Ben Affleck shows Ken Taylor some Hollywood diplomacy

In what must be a Hollywood precedent, Taylor got to rewrite the 'Argo' postscript—changing it from insult to tribute

Ken Taylor (left) with Ben Affleck /photo courtesy of Warner Bros.

The stranger-than-fiction tale of Argo, has taken yet another bizarre twist. Ben Affleck, the movie’s director and star, has extended an olive branch to Ken Taylor, Canada’s former ambassador to Iran, who was distressed that Argo belittled the role that he and Canada played in the rescue of six American diplomats hidden in Tehran’s Canadian embassy in 1979. In an exclusive Maclean’s interview published after the film’s TIFF premiere, Taylor condemned the movie for rewriting history and giving CIA spy Tony Mendez most of the credit. He had not yet seen the movie—the filmmakers never contacted Taylor during production and he wasn’t invited to the premiere. But he’d gleaned enough from media reports and friends who saw it to become concerned. And his comments prompted Affleck and Warner Bros to do some major damage control.

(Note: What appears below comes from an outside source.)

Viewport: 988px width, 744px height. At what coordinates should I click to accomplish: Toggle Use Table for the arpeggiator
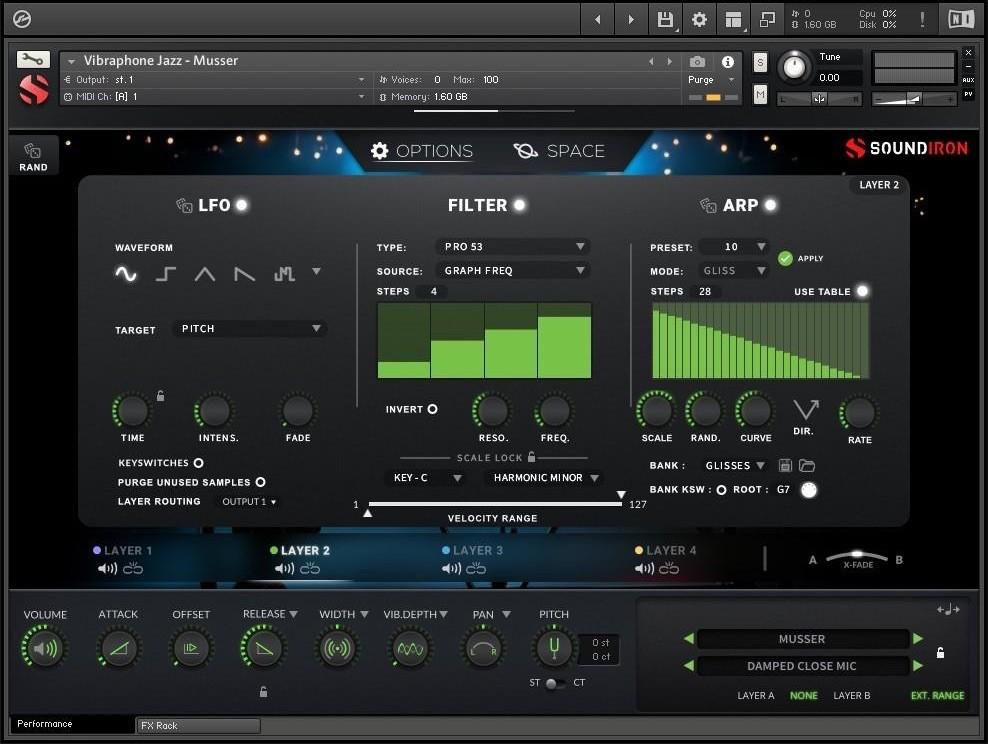coord(862,291)
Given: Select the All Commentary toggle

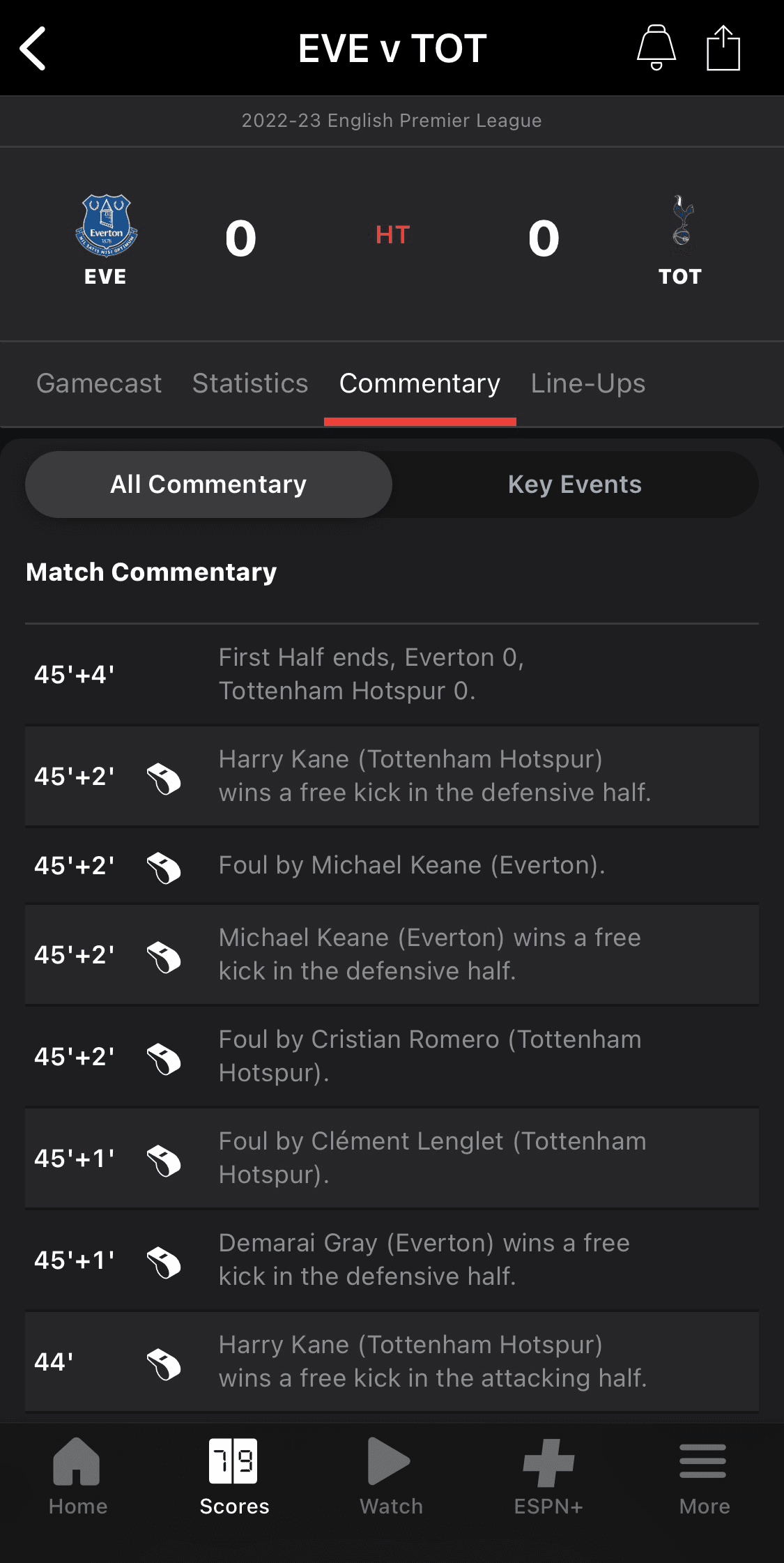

Taylor told me he was surprised to pick up the phone at his Manhattan residence last week and hear: “Hello Ambassador, it’s Ben Affleck.”  Warner Bros. then flew Taylor and his wife, Pat, to Los Angeles to see the film, meet Affleck and contribute a commentary to the DVD. “The movie is made and Tony Mendez dominates it,” says Taylor, well-aware that can’t be changed. But the ex-diplomat did succeed in making one crucial change to the film—replacing what he calls an insulting postscript that, as he says, “suggested the Canadian embassy received citations when really it was all the work of the CIA.” He says Warner Bros. agreed to remove it. “They said, ‘It’s expensive but we’ll take it out—why don’t you write something?’ ” So Taylor ended up scripting this new postscript that will appear at the end of the movie: “The involvement of the CIA complemented efforts of the Canadian embassy to free the six held in Tehran. To this day the story stands as an enduring model of international co-operation between governments.”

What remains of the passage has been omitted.